As an example, when I copy/paste a c+caroncomb+commaabovecomb that was saved in either Mellel or Pages, I see this (which leads me to believe these two apps store the individual code points and do not normalize.)
CC28
Is it possible, using OT Features, to transliterate (or I guess decompose or denormalize) and save a ccaron as c+caroncomb if a ccaron is found in a document? For instance, if someone inadvertently typed a ccaron (from a unicode picker app) instead of typing c+caroncomb. In the past I’ve created transliteration apps to do this, but that is somewhat complicated. I know it sounds a little crazy, just trying to dig into the nuances.

Not using fonts. Fonts are used to present text, they do not interact with the storage of text documents. This is what allows users to pick different fonts from the font menu; the text never changes, only its display.

Thanks for the clarification.
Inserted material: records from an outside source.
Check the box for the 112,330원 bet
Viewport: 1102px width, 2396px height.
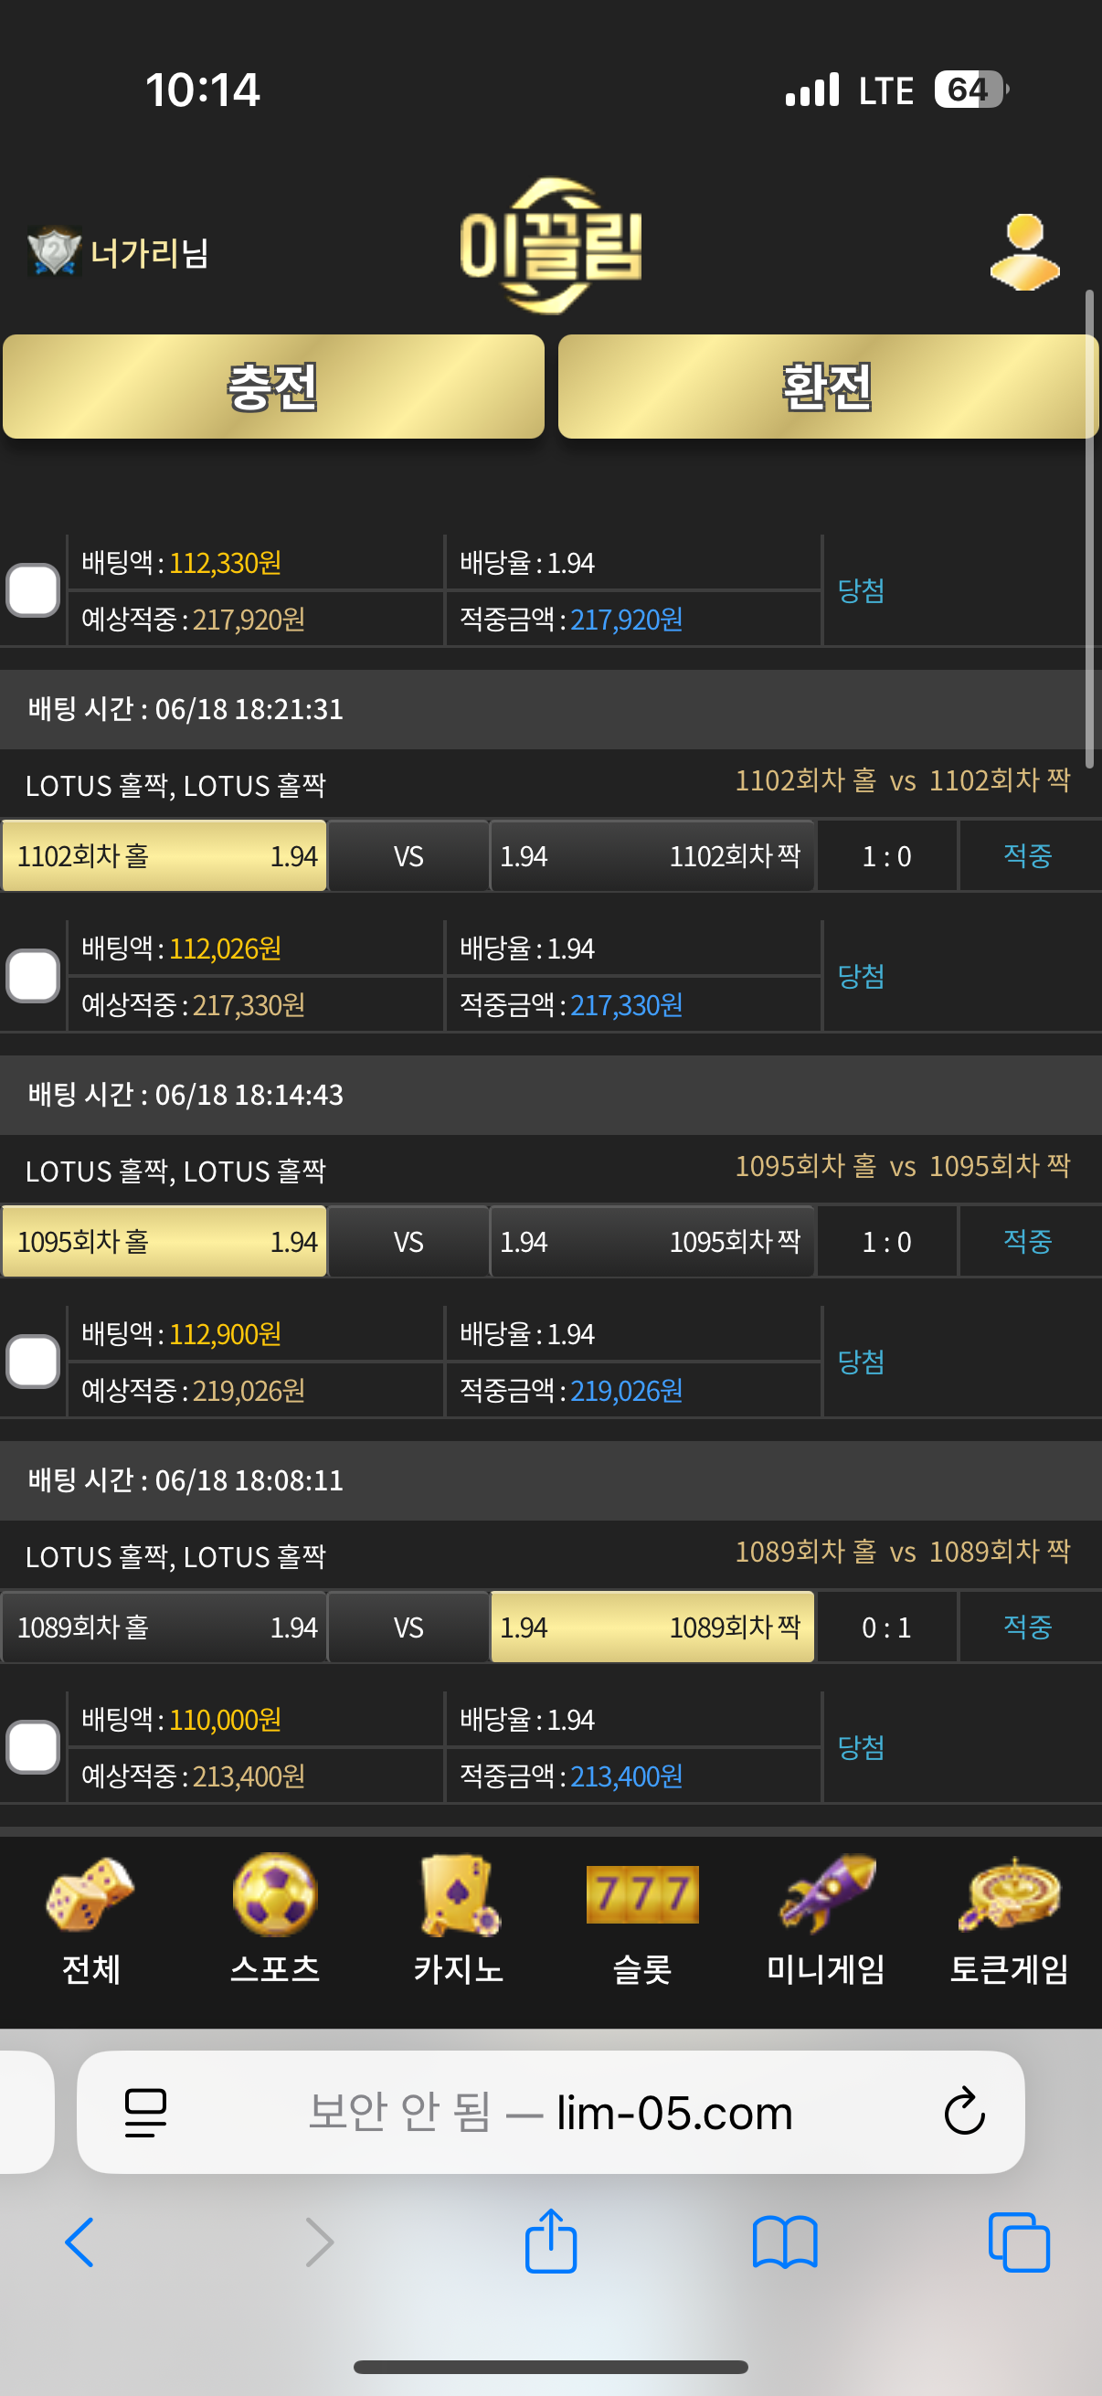click(33, 591)
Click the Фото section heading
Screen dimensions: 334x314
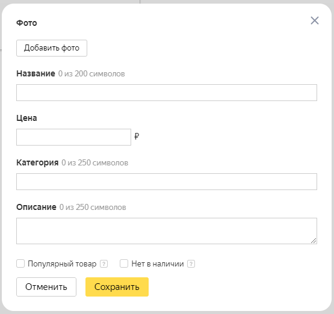[x=26, y=23]
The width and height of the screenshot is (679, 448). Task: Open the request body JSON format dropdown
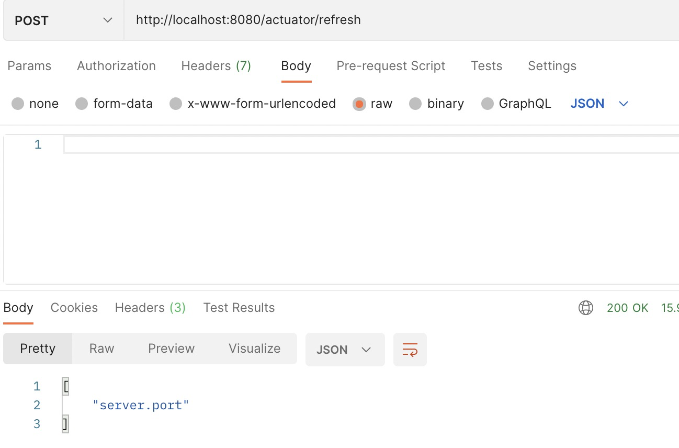pos(599,104)
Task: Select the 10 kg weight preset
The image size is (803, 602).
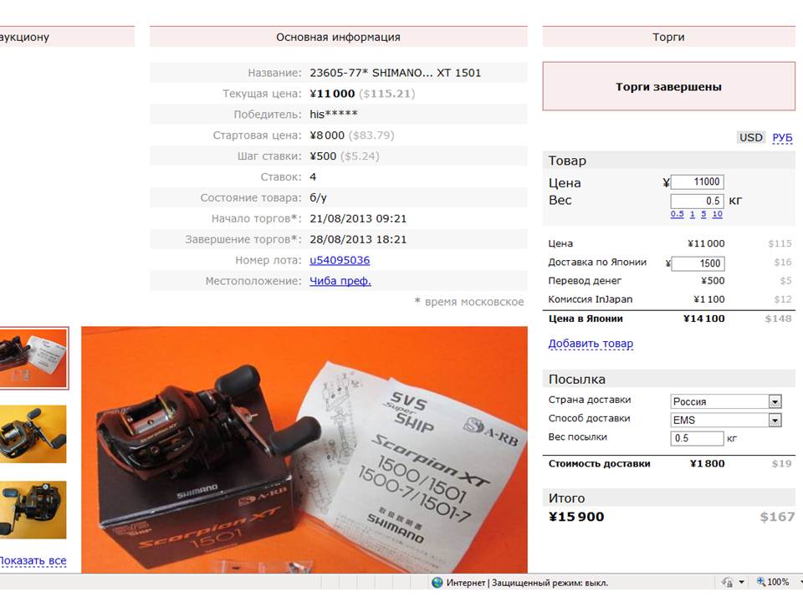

As mentioned earlier some users create Salish documents using one unicode/opentype typeface/font. They send that document to another user, who doesn’t have the sender’s font installed, and the receiver applies what is supposed to be a compatible unicode/opentype font to the originating text. They say there are differences and incompatibilities. I’ve looked at the unicode code points for both fonts and they look compatible (with the exception that one of the fonts uses LIGA features to point c+caroncomb to a ccaron and then another LIGA to point ccaron+commaabovecomb to a PUA code point. Example:

  • sub c caroncomb by ccaron;
  • sub c caroncomb commaabovecomb by ccareje;
  • sub ccaron commaabovecomb by ccareje;

where ccareje is 3 components at PUA U+F729 as in:


I don’t think this is the problem if, as you’ve explained, the PUA character is only used for the shape engine. Trying to brainstorm ideas, but it may be due to differences in versions of the apps generating and viewing the docs, where the apps have different support levels for various OpenType features.

You don’t need a c + caron + commaabovecomb glyph in your font. You need the three glyphs individually as well as ccaron (since it’s in Unicode).

Add the anchors to the right places and Glyphs automatically generates the required mark and mkmk code.

Here is a Test file and how it displays in FontGoggles:
Glyphs file: Test.glyphs, FontGoggles file: Test.gggls.zip


I don’t know about how Adobe’s or some other apps handle this. If you truly need to combine c + caron + commaabovecomb to a single glyph you can use the ccmp feature:

The ccmp code:

sub c caron commaabovecomb by ccareje;
sub ccaron commaabovecomb by ccareje;

And the test files from the second screenshot:
Glyphs: Test-ccmp.glyphs, FontGoggles: Test-ccmp.gggls.zip

Florian and others, thanks for the feedback. I think I have enough info to move forward, and I’ll stop peppering you guys with questions.

The examples I just sent you (ccaraje and PUA) were from another font developer where I can’t modify their font. I don’t use their features (LIGA and PUA). I don’t know whether what the other font developer is doing with OpenType is causing the document exchange problems the users are experiencing. I don’t want to use the other font developers features in the font I’m creating as they will probably cause incompatibilities. I’ll move forward with the suggestions you’ve provided and explain “this is what the experts are saying.”

If the font is substituting to a PUA glyph, the underlying text is not changed. If there is a PUA code in the text, it came from somewhere else.

I know Georg and Rainer disagree with me, but my approach is to put all the anchors at some round number like y=500. That way you can have the same height in all masters and not have to remember different values for different masters. Even better, you can have the same anchor height for all scripts even if the x-height/body height is different. That’s essential if you want marks from different scripts to sit correctly on a common character like dottedCircle.